I am stressed (admittance is the first step to recovery).

Confession: I am partly to blame.

Avoidance has become the biggest stressor in my life this year. Avoiding acknowledging, nevermind addressing, my own mental health issues and avoiding direct stressors like homework, practice, confrontation, et cetera has allowed me to dig my own grave. I am already three feet in the soil, halfway past insanity.

Procrastination falls into this category, a practice I’m quite proficient at myself. The crushing weight of my responsibilities normally sets in at around 6:00 pm after I’ve spent just shy of an hour postponing my homework in every way imaginable.
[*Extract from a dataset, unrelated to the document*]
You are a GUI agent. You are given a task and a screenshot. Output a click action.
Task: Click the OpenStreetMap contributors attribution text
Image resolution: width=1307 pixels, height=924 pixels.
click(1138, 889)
But I’ve been groomed to succeed and soon the guilt of time poorly spent erodes my cool complacency.

Still, my greatest shortcoming is my inability to confront my own emotions and mental state, and, similarly, my astounding ability to suppress my feelings until I’ve rendered myself an inconvenience. I’m painfully aware of how infuriating it must be to raise an impatient, irritable, stubborn, teenager who cries unpredictably, most often in front of her unsuspecting parents.

During a recent Restorative Practice Circle I found myself mourning my childhood, a time when I knew what fun felt was like and how to reintroduce fun into my life with ease. As I reached high school, interest became conflated with obligation and I’ve come to realize that, outside from my obligations, I have no fun.

I want to make a conscious effort to better myself beginning by reintroducing my interests, my real interests entirely disassociated from school. I want to paint. I want to read. I want to watch movies that I should’ve three months ago. I want to learn new things meet new people. I want to not be such a hinderance to my parents’ own de-stressing. I also want to be able to remove myself as source of anxiety in order to address my actual inexplicable anxieties which seem to emerge from thin air, so thin it can feel like you’re suffocating.

Anxiety disorders are not uncommon, especially not among students. There comes a point where you have nothing left to surrender, no habits, no conscious anxiety inducers to let go of, but the stress persists, sometimes even magnifies upon the devastating realization that your efforts to recover were in vain.

I know there must be something underlying my stress, something beyond my control, but whatever is within my grasp I’ll try to change for the sake of my education, my self image, and my relationships with others.